:: Set task ::
Reproduce the records starting at the line containing "Viewport: 1512px width, 803px" and ending after the line containing "tap(1387, 415)". Leave out the pictures.

:: Given records ::
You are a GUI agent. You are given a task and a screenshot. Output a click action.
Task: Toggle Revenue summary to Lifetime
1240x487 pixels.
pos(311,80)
...
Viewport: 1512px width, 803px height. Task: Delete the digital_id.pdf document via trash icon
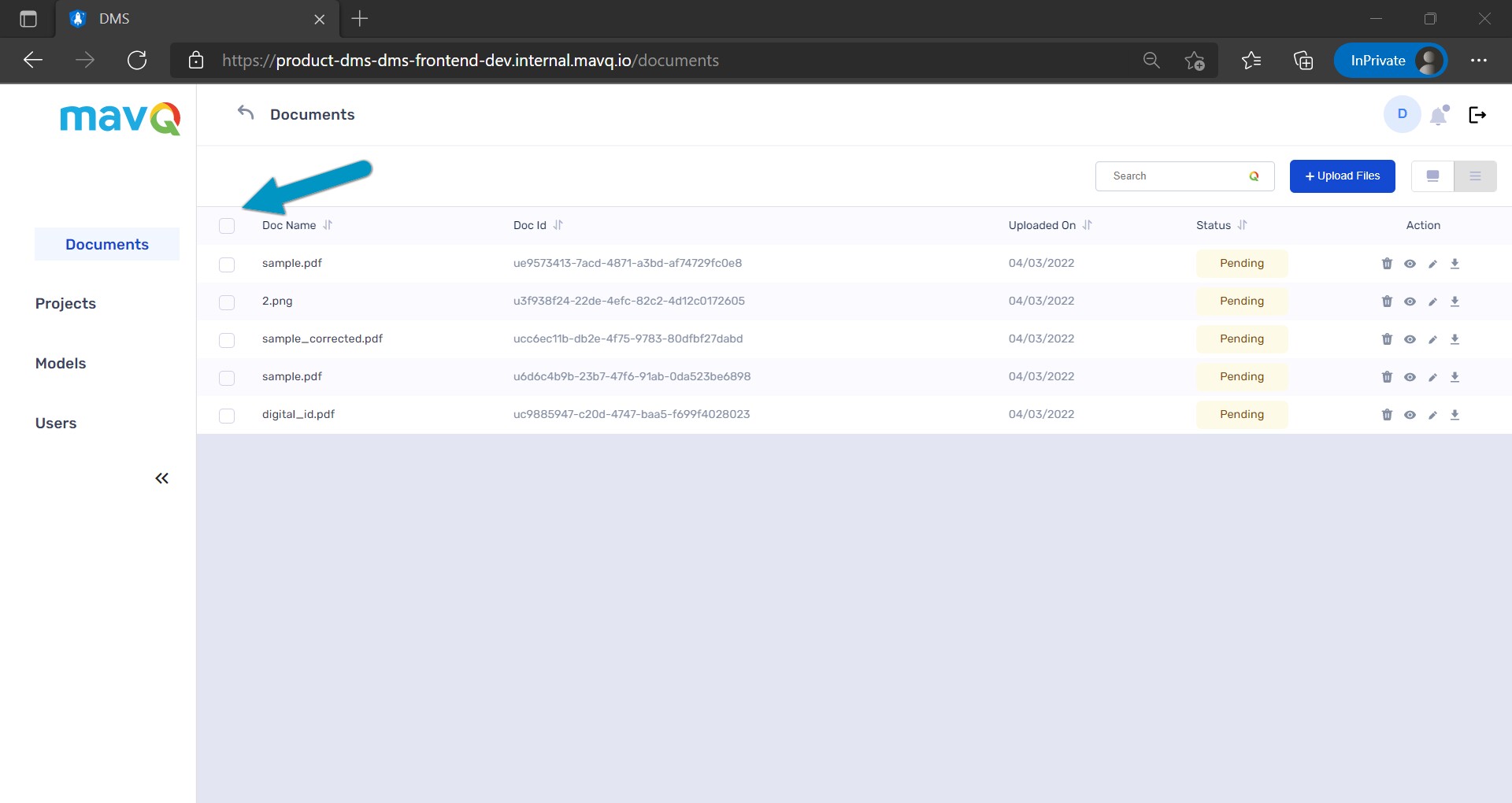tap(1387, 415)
---
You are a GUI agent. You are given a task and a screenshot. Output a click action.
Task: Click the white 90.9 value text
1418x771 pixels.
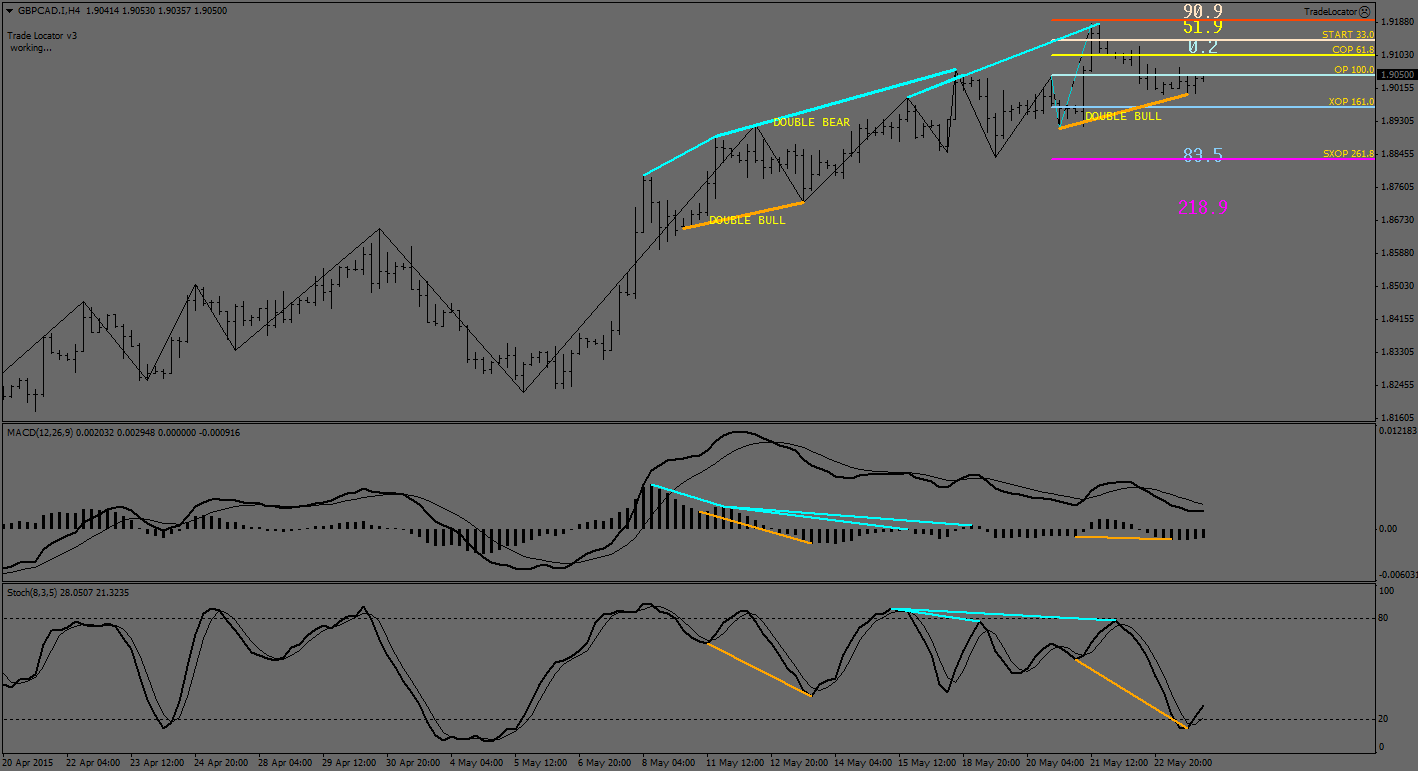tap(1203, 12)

:: Complete answer ::
Viewport: 1512px width, 803px height. Task: Delete the digital_id.pdf document via trash icon
tap(1387, 415)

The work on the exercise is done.